WRITTEN INSTRUCTION:
Convert the material from the line with "Given: Click resize" to the line with "Action: (x=70, y=36)", both included, into a Markdown table with columns No. and Text. Number each line, and leave out blank lines.
+ + + +
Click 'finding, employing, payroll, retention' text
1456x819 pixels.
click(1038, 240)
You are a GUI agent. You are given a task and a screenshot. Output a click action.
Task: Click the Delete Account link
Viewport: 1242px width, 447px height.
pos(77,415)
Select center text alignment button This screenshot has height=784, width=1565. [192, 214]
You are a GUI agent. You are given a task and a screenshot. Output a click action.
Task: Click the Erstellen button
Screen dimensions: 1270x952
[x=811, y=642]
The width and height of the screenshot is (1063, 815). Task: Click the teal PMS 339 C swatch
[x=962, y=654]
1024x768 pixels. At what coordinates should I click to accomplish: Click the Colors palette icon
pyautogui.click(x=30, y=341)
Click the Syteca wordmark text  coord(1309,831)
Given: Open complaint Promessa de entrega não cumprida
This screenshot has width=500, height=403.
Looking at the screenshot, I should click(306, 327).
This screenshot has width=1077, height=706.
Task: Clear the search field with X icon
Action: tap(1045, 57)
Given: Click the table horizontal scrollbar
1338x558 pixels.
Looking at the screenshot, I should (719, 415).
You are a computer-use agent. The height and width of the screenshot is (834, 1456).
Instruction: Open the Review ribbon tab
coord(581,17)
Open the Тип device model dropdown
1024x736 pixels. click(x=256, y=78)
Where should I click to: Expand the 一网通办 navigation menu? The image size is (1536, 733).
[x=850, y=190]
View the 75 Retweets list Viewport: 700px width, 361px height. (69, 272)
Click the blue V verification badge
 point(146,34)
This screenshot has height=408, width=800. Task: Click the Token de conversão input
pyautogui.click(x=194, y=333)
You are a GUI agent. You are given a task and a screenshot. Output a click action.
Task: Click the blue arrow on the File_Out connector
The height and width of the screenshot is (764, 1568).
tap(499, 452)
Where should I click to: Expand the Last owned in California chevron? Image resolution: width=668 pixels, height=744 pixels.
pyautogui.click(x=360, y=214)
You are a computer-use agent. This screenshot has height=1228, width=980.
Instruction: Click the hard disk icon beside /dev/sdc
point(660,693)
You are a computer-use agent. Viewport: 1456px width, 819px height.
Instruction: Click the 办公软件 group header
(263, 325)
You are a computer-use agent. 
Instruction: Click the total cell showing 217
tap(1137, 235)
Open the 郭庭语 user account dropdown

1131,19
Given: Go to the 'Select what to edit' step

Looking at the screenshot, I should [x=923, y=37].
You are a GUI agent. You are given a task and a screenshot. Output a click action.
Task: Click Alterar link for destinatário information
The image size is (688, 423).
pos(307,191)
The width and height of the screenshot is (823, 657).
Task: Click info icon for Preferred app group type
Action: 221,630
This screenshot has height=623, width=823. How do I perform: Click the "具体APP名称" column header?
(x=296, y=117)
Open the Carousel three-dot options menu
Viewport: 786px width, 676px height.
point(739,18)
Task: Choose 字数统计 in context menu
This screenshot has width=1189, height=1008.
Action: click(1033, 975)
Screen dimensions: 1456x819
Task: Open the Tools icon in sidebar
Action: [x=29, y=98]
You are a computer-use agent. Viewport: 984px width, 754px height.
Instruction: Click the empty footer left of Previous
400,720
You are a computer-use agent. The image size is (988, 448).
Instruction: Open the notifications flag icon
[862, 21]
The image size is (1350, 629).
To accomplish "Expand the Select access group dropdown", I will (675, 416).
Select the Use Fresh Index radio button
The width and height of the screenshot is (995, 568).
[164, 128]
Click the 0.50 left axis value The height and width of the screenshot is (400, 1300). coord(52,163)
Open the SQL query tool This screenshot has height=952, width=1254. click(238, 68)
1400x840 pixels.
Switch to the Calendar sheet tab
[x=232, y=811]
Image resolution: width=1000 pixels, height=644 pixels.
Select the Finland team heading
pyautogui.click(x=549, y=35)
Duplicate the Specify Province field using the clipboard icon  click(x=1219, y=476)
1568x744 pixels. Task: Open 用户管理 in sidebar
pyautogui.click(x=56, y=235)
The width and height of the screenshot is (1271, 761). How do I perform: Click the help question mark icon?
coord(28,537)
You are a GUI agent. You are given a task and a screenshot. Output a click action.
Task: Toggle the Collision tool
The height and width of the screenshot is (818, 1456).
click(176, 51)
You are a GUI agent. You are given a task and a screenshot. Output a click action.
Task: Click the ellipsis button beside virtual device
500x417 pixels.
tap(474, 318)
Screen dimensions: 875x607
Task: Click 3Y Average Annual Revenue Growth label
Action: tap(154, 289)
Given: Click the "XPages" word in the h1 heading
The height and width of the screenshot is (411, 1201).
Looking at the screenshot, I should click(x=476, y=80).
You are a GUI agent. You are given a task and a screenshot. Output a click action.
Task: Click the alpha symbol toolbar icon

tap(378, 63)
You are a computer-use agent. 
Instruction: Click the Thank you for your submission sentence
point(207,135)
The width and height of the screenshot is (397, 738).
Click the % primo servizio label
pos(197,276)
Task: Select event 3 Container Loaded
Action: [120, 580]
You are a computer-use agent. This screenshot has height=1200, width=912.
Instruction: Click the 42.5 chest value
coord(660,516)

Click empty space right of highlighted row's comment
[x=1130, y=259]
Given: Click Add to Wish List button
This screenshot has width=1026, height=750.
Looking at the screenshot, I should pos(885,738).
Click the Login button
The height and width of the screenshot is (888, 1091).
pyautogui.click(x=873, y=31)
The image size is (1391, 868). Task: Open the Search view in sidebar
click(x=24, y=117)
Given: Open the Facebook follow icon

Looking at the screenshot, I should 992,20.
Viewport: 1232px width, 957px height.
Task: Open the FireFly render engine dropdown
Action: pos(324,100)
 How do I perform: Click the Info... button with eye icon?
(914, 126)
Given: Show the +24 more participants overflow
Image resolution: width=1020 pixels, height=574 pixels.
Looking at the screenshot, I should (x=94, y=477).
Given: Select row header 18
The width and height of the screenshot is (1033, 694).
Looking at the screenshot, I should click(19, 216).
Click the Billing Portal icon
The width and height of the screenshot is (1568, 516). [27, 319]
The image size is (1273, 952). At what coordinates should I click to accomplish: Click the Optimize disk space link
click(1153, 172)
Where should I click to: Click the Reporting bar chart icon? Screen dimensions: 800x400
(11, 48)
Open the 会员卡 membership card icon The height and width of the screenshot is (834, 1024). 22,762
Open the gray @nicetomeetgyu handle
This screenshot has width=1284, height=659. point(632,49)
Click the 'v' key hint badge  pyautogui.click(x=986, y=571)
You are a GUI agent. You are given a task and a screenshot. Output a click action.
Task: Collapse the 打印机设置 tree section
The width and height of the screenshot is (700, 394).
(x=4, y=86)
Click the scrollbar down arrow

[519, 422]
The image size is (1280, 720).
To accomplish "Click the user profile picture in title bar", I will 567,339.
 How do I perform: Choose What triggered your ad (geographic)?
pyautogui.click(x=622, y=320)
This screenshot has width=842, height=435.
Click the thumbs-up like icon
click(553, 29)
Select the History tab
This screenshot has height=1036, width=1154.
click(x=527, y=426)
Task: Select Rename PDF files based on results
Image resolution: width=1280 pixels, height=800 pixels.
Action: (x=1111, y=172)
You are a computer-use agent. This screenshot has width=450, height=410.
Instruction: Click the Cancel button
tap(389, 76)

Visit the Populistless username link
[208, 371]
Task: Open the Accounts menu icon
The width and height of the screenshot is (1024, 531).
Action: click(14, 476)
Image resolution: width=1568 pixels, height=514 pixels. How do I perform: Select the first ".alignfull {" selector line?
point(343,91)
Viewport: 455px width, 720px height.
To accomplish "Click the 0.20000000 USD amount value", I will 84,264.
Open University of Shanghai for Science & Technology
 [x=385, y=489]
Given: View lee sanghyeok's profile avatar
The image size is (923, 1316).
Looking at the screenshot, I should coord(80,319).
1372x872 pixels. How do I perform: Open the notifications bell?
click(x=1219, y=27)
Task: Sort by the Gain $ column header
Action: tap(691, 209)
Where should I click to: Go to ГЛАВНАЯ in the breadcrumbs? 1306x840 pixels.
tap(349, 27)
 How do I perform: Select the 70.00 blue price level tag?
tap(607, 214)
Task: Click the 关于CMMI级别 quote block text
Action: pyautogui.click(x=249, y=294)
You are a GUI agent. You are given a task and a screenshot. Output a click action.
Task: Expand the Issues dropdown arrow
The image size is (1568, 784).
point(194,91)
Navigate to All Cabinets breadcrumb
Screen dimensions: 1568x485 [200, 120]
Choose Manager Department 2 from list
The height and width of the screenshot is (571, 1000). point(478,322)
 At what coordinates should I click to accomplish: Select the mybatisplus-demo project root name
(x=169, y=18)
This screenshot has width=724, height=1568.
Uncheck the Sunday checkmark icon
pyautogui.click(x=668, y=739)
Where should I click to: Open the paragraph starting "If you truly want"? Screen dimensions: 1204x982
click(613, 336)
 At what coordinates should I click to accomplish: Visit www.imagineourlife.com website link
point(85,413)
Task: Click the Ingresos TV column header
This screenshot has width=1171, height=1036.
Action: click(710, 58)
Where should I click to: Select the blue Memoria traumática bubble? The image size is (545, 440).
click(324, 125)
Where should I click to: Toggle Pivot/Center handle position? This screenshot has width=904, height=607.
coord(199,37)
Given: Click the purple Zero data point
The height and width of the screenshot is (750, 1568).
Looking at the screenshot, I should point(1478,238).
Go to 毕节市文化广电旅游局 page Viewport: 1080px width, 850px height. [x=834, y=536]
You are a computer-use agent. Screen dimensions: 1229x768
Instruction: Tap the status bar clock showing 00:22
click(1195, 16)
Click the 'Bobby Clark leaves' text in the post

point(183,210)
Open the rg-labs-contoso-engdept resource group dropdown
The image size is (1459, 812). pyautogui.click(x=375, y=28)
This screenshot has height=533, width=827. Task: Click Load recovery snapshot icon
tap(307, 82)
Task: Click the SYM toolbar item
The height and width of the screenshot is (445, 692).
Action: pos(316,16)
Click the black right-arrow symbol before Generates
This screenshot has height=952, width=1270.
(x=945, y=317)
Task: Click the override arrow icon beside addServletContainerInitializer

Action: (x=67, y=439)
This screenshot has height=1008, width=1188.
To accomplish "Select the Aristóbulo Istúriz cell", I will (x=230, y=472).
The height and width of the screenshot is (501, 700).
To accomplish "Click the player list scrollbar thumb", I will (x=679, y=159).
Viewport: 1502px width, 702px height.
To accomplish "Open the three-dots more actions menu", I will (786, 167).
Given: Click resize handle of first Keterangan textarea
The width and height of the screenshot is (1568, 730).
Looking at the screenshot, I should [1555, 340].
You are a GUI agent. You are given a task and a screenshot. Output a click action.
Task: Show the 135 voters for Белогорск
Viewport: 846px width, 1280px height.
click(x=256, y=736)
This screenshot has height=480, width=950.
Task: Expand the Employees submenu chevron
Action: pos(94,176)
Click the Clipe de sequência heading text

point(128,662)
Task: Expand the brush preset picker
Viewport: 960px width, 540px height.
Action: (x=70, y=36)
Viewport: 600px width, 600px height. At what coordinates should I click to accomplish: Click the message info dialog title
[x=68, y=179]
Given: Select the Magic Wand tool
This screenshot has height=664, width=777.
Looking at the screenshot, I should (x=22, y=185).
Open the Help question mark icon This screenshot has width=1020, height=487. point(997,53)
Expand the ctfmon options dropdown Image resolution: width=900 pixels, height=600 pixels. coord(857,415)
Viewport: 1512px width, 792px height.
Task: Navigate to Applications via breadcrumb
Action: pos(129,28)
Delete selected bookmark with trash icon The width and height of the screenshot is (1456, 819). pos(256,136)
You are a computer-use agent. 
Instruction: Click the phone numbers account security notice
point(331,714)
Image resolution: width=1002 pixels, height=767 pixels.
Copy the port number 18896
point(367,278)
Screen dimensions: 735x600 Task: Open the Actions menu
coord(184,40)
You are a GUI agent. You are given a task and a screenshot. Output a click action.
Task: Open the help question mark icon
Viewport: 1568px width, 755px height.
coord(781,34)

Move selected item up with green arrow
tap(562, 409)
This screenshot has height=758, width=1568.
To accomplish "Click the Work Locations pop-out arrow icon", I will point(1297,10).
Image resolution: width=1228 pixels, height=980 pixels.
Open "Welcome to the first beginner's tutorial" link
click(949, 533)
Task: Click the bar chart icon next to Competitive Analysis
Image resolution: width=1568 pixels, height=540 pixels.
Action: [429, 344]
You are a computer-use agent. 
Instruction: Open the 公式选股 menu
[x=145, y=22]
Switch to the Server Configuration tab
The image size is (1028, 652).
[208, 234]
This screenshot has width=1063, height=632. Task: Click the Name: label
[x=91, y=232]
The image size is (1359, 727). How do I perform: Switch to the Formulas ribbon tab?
+ + + +
RESPONSE TO THE EXERCISE:
| No. | Text |
|---|---|
| 1 | Given: Click resize handle of first Keterangan textarea |
| 2 | The width and height of the screenshot is (1568, 730). |
| 3 | Looking at the screenshot, I should [1555, 340]. |
| 4 | You are a GUI agent. You are given a task and a screenshot. Output a click action. |
| 5 | Task: Show the 135 voters for Белогорск |
| 6 | Viewport: 846px width, 1280px height. |
| 7 | click(x=256, y=736) |
| 8 | This screenshot has height=480, width=950. |
| 9 | Task: Expand the Employees submenu chevron |
| 10 | Action: pos(94,176) |
| 11 | Click the Clipe de sequência heading text |
| 12 | point(128,662) |
| 13 | Task: Expand the brush preset picker |
| 14 | Viewport: 960px width, 540px height. |
| 15 | Action: (x=70, y=36) |